Uber rehired some of these drivers and gave them more training on safe operation of the vehicles. Now, months later, Uber is slowly rolling out a new, much more modest testing program.
The Verge reports that initially, “Uber’s self-driving Volvo SUVs will be confined to a one-mile loop around Pittsburgh’s Strip District, where the company’s Advanced Technologies Group (ATG) is headquartered.” Uber will only have two vehicles on the road at first, with a safety driver in the driver’s seat and a second Uber employee monitoring the car from the passenger seat. The cars will initially have a top speed of 25mph.
Uber’s engineers will need to work hard to regain the ground they lost over the last nine months; however, Uber’s competitors seem to be struggling as well.
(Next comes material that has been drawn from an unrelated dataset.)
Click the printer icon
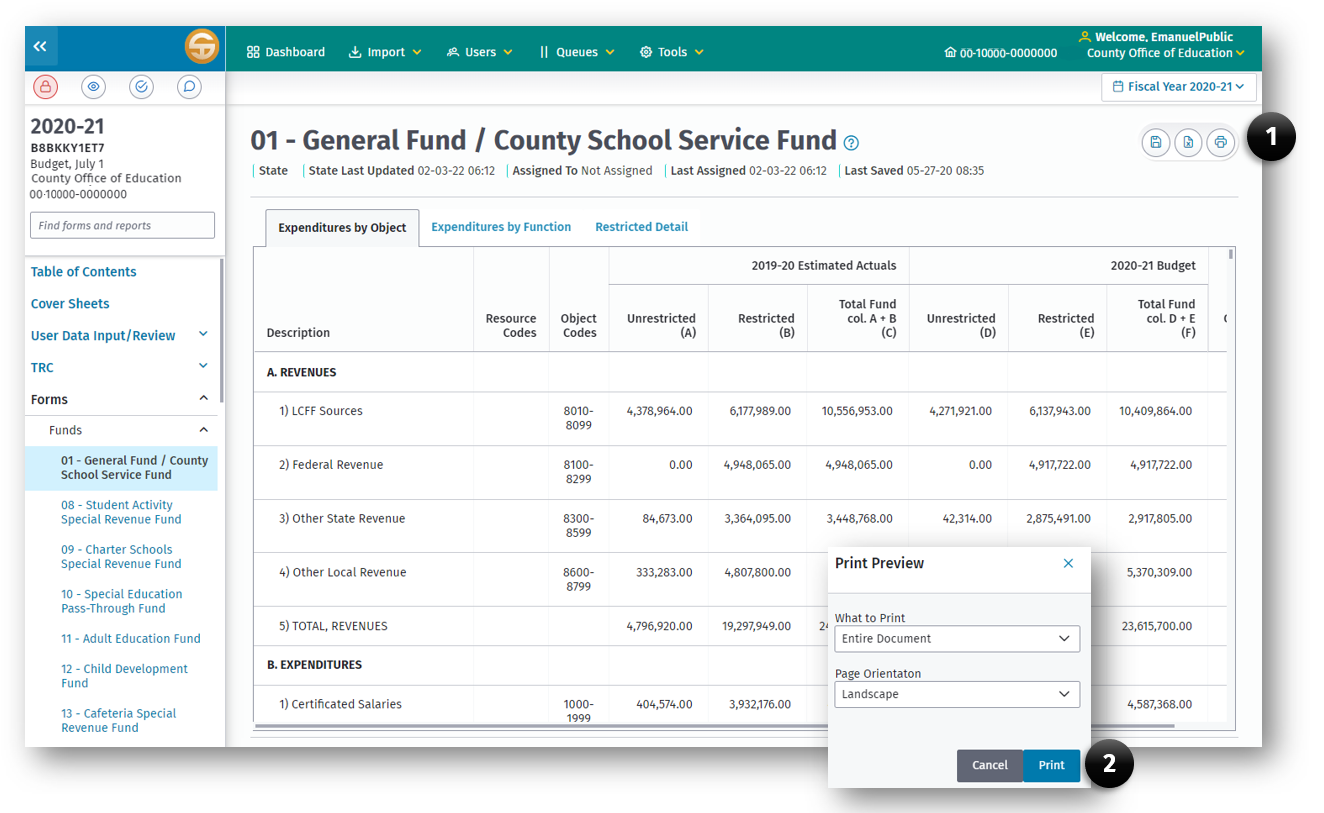 [x=1220, y=143]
A Tesla customer with Autopilot enabled died in a crash later the same month as Uber’s deadly crash. Later in the year, Tesla stopped selling its “full self-driving” upgrade, seemingly an admission that the company was nowhere close to shipping the capability.
Meanwhile, Waymo, long seen as an industry leader, did not reach its previously stated goal of launching a public, fully driverless taxi service by the end of 2018. Instead earlier this month Waymo launched a service with safety drivers behind the wheel that was only open to people already in its closed testing program.